Start of SOURCE EXTRACT
Dance died of pneumonia at 88 years old on 23 February 1999, at the Rancho Bernardo Remington Rehabilitation Health Care Center. His grave is located in Mission San Luis Rey Cemetery.

==Influence and legacy==
Dance was famously characterised as an opponent of Bebop and the later jazz of Miles Davis, John Coltrane, and Free Jazz, based largely on his columns in Jazz Journal and in Jazz Times. His biographers (including Porter, Scott Yanow, and Steve Voce), view him rather as an energetic advocate of the music he loved and worked with. Dance's own perspective (from a 1995 radio interview) was:

one of the things that was really very important for jazz ... is the fact that people were dancing to it. And the musicians all liked that, most of them liked it because you know, ... it isn't quite the same thing as an audience sitting down ... of course Rock 'n Roll comes along and takes away — the kids are dancing to Rock n' Roll, partly because jazz had become so ambitious that it wasn't very danceable.
End of SOURCE EXTRACT
Start of MATERIALS PROVIDED
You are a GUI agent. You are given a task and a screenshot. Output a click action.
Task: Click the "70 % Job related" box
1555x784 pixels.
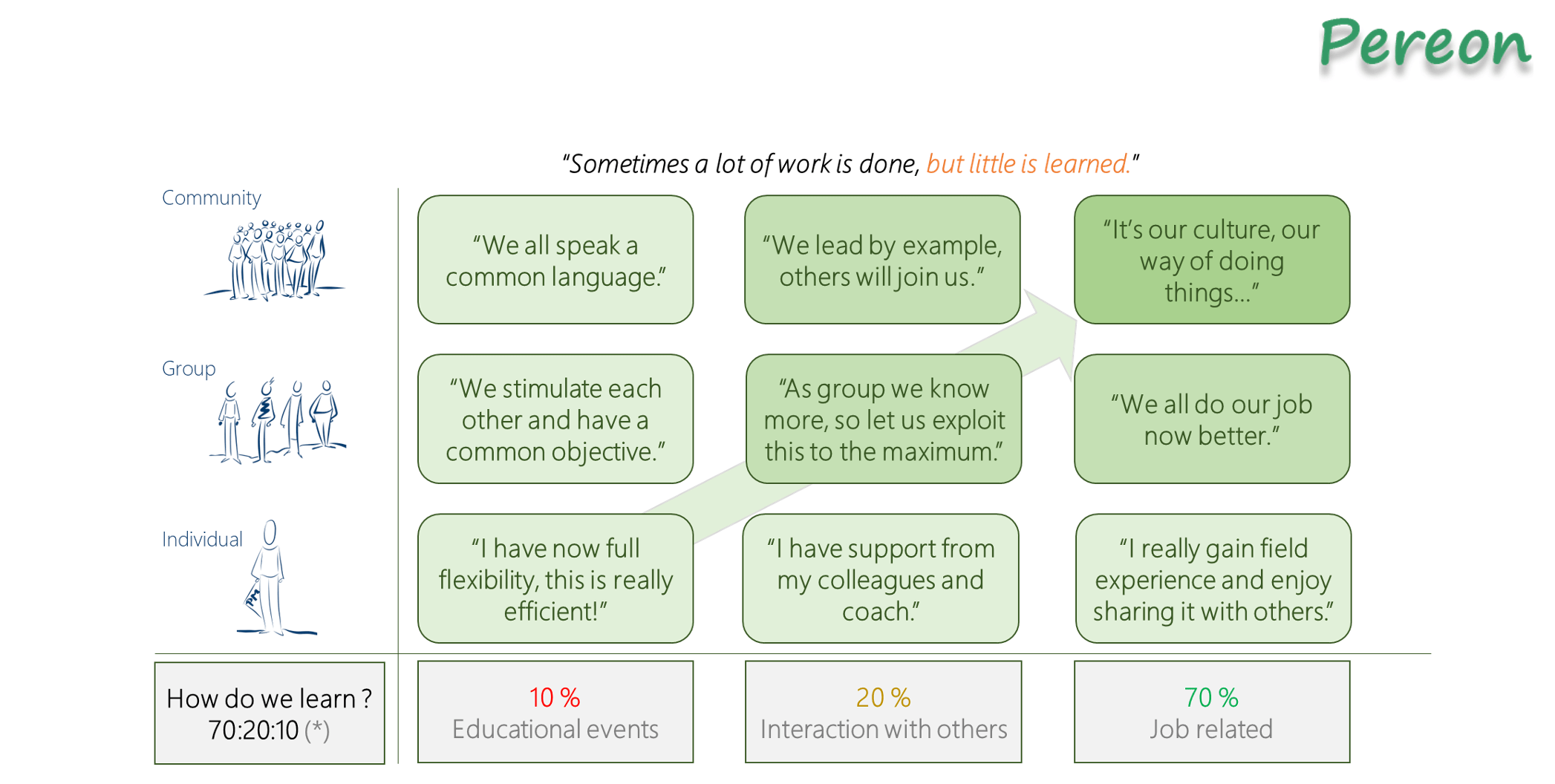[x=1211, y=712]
End of MATERIALS PROVIDED
Start of MATERIALS PROVIDED
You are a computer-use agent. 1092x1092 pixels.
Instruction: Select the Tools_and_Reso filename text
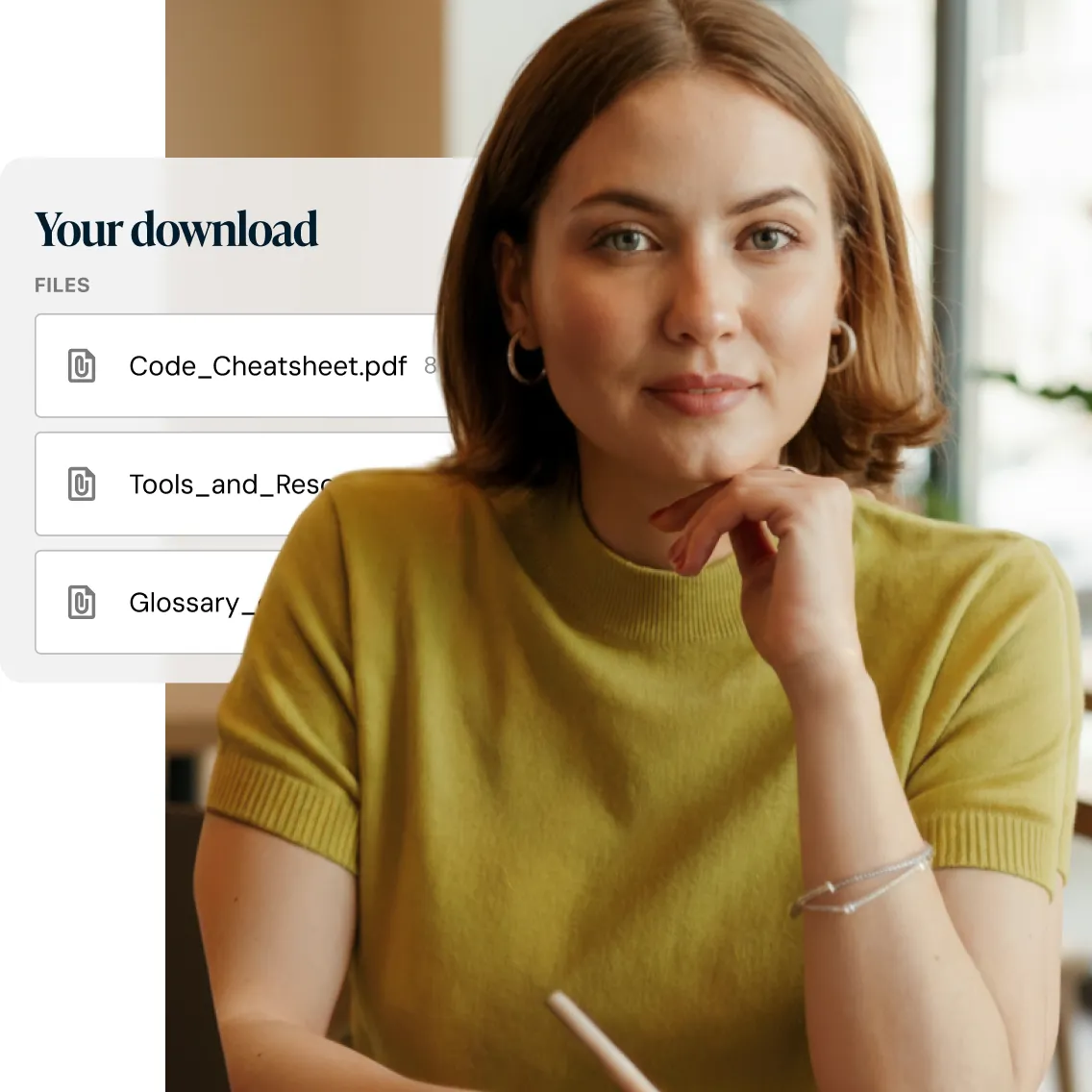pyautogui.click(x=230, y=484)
End of MATERIALS PROVIDED
» COMPLETE THE FOLLOWING
**A)** In the passage about Dance, where is his grave located?
**B)** Turn the entry lines, from the line containing "You are a GUI" down to the line containing "[x=1211, y=712]", into a Markdown table with the columns Row and Entry line, and leave out blank lines and pictures.

» RESULTS FOR THE EXERCISE
**A)** Mission San Luis Rey Cemetery

**B)**
| Row | Entry line |
|---|---|
| 1 | You are a GUI agent. You are given a task and a screenshot. Output a click action. |
| 2 | Task: Click the "70 % Job related" box |
| 3 | 1555x784 pixels. |
| 4 | [x=1211, y=712] |